The lines wanted run from the first one below through the one with "Task: Click the blocked user icon badge". Return them exactly.

-------- DATA --------

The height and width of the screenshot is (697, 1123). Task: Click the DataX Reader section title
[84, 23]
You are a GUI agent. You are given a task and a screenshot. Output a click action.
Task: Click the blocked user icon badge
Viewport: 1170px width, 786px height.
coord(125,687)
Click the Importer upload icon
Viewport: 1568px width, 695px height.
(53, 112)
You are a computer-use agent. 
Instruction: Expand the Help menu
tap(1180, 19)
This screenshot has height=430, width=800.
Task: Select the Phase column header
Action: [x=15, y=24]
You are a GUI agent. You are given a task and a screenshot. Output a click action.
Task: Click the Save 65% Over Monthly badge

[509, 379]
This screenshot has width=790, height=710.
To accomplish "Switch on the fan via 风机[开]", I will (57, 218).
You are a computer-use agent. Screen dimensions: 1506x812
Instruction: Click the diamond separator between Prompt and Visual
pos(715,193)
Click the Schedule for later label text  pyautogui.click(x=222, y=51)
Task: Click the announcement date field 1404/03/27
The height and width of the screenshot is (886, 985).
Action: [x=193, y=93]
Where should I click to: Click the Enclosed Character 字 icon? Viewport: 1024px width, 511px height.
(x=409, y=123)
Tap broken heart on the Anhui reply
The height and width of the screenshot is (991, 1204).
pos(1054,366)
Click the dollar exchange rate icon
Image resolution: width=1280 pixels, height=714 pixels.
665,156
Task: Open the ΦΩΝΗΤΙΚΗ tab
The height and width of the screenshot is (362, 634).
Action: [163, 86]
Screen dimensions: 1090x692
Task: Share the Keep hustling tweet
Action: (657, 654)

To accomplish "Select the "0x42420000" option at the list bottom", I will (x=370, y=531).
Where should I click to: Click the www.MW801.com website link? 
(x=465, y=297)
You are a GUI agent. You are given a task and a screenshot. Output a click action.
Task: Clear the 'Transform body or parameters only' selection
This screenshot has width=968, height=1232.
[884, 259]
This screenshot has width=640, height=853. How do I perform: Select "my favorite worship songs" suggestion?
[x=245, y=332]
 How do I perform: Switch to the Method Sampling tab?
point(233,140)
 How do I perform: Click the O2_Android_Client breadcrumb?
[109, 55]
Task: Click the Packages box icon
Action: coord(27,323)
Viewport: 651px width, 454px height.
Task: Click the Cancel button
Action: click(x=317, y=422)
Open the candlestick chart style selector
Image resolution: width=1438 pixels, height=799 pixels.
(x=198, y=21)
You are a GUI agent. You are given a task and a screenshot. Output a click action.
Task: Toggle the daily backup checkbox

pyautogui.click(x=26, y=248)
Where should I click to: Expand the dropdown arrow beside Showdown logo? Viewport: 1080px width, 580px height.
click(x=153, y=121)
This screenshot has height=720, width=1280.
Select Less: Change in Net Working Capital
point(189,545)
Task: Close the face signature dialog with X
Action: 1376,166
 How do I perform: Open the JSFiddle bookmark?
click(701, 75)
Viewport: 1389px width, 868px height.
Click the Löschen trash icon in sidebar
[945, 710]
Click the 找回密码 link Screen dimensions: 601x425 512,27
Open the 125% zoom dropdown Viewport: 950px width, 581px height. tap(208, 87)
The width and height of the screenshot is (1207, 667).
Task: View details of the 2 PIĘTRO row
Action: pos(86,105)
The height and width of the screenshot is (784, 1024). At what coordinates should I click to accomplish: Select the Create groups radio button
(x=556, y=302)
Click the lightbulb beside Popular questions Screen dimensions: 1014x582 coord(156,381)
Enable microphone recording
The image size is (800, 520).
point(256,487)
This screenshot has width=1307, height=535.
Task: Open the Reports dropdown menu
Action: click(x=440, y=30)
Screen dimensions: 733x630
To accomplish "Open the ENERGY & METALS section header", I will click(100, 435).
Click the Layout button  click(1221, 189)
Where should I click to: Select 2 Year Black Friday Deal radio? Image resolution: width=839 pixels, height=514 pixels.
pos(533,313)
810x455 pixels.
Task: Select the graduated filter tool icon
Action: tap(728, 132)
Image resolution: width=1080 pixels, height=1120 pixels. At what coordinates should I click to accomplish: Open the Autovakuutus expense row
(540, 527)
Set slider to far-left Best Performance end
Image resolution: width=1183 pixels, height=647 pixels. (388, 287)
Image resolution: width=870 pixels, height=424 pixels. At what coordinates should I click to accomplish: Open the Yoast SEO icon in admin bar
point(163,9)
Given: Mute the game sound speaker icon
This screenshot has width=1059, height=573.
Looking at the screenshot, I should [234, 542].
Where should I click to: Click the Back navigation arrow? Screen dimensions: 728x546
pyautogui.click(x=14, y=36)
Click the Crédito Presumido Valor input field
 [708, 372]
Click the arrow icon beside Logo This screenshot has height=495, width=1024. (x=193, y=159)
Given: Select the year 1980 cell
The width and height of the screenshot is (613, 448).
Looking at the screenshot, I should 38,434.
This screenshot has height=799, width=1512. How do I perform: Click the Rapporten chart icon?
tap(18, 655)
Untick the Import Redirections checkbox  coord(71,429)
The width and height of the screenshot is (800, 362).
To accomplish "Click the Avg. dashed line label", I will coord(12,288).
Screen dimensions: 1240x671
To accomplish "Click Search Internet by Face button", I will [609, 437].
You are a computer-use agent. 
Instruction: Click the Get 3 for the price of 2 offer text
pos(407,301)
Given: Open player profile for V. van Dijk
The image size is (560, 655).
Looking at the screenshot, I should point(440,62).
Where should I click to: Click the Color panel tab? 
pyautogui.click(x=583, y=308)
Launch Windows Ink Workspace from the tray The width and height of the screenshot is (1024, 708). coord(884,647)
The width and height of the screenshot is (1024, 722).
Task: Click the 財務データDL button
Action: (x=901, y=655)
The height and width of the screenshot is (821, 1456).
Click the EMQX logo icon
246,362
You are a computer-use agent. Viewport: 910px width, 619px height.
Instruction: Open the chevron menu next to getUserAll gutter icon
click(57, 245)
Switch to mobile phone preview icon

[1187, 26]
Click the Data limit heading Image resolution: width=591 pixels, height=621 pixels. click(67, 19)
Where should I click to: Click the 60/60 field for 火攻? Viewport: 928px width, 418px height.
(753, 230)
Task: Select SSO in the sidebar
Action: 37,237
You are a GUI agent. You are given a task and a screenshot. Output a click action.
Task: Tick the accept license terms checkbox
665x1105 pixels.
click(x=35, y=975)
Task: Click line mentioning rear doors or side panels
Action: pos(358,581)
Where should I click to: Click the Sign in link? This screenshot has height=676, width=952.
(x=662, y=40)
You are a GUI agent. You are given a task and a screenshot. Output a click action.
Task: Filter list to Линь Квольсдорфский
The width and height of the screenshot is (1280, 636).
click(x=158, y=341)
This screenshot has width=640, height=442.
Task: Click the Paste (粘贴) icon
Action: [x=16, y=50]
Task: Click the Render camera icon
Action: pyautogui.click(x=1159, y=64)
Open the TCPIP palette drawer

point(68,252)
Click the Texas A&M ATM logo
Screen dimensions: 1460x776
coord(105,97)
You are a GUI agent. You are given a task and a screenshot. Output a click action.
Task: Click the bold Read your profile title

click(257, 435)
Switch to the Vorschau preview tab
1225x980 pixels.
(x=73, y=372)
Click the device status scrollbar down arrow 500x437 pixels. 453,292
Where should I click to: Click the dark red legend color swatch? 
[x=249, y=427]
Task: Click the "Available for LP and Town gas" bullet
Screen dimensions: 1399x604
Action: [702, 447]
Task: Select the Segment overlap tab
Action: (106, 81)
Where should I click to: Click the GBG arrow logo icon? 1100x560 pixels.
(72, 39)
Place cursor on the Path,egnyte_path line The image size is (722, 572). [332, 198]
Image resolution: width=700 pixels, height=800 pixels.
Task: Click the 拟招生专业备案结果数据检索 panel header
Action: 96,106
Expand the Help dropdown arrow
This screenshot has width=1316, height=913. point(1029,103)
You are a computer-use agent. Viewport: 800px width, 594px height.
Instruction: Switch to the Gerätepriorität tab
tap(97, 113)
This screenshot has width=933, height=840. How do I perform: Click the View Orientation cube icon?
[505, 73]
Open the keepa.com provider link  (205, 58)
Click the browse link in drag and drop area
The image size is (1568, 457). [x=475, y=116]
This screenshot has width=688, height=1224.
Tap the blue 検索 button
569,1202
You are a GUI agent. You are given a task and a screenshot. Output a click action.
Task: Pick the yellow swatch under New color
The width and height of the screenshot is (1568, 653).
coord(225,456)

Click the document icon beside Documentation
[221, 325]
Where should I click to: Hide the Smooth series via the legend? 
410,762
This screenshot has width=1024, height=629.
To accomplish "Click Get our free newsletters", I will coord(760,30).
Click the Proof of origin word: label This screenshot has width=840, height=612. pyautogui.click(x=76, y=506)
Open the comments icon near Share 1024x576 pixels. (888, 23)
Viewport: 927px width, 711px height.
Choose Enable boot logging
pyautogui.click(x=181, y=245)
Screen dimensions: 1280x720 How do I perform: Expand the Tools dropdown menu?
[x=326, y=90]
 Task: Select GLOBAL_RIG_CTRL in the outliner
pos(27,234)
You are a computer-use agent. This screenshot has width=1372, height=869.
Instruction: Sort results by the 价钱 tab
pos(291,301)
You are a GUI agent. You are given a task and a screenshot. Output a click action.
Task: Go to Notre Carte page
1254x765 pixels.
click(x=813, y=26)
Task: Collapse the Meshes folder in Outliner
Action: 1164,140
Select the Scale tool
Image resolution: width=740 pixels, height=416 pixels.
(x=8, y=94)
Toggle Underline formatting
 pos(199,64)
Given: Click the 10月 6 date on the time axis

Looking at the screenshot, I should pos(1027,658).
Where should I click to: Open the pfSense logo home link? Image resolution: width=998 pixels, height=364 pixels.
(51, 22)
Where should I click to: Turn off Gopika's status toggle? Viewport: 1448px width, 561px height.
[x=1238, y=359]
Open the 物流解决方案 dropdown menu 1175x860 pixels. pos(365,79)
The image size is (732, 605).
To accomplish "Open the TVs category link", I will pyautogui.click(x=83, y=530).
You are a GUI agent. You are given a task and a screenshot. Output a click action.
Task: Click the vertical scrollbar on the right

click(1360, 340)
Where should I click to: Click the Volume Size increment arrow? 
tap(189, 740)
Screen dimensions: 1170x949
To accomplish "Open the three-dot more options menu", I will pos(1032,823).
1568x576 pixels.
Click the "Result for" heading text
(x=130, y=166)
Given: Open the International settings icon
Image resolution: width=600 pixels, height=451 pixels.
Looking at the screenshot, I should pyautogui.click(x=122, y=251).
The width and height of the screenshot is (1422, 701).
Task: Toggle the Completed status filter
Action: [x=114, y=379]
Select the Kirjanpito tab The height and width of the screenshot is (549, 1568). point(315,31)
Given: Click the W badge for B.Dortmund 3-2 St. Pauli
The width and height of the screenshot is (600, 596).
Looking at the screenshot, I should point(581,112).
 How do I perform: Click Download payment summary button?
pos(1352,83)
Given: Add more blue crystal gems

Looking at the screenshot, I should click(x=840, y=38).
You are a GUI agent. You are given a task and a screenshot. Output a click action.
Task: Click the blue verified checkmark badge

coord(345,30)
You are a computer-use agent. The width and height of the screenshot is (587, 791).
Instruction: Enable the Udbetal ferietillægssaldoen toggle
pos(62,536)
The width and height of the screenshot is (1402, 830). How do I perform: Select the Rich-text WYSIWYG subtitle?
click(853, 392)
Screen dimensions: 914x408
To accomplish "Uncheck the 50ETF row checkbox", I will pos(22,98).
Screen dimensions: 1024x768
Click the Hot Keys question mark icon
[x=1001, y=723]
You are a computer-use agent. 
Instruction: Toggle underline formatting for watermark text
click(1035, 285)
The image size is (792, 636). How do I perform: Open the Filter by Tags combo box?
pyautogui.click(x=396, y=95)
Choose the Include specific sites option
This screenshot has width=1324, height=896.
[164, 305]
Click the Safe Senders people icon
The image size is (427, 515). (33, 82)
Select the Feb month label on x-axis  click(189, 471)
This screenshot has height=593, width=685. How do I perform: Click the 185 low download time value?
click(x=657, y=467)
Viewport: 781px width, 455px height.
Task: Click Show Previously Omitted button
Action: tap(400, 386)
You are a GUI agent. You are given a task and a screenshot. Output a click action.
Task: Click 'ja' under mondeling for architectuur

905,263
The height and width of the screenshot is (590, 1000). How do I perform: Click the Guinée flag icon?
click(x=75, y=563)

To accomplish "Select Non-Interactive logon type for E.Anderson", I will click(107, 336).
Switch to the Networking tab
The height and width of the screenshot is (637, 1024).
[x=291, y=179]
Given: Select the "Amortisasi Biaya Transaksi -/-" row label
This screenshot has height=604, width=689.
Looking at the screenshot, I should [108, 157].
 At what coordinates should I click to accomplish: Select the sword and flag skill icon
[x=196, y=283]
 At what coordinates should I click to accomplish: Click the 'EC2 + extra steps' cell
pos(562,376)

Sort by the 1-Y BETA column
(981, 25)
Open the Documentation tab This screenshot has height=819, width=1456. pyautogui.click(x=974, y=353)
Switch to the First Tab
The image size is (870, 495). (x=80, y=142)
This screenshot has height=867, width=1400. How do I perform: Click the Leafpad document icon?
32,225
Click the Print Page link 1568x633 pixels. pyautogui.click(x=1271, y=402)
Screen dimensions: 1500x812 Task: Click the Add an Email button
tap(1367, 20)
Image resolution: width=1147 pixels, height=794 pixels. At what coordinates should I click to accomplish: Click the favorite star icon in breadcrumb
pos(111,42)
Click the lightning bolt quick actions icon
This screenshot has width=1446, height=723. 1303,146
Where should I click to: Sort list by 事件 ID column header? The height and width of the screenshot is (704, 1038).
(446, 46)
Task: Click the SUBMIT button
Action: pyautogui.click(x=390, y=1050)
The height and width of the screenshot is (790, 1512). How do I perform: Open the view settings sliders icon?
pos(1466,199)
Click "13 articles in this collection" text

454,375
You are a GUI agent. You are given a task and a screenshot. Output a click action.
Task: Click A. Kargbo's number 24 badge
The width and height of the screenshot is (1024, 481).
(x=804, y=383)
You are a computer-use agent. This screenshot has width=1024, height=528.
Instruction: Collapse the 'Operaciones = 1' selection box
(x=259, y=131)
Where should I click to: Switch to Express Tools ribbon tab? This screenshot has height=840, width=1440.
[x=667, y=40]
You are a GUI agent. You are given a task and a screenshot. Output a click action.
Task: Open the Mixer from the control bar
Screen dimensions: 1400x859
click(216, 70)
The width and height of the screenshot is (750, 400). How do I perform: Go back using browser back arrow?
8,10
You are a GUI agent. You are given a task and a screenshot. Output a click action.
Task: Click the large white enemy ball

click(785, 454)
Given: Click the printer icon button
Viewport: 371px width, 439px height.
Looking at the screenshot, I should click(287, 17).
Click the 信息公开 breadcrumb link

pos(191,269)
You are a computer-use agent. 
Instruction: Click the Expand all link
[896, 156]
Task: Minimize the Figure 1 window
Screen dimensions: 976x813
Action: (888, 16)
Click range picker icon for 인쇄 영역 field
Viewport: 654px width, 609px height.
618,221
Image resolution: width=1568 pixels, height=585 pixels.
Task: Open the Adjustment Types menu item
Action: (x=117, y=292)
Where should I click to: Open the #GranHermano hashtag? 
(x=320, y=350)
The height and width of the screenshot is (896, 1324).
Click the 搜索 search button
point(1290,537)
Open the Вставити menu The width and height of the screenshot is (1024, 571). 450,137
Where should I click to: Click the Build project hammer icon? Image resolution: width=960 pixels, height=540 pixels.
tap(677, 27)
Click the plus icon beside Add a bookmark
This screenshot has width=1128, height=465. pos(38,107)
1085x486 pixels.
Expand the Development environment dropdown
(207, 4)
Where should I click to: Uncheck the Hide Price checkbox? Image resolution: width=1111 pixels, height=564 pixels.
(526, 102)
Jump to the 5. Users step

--------

_TASK SOLUTION_.
The height and width of the screenshot is (697, 1123). Task: Click the DataX Reader section title
[84, 23]
You are a GUI agent. You are given a task and a screenshot. Output a click action.
Task: Click the blocked user icon badge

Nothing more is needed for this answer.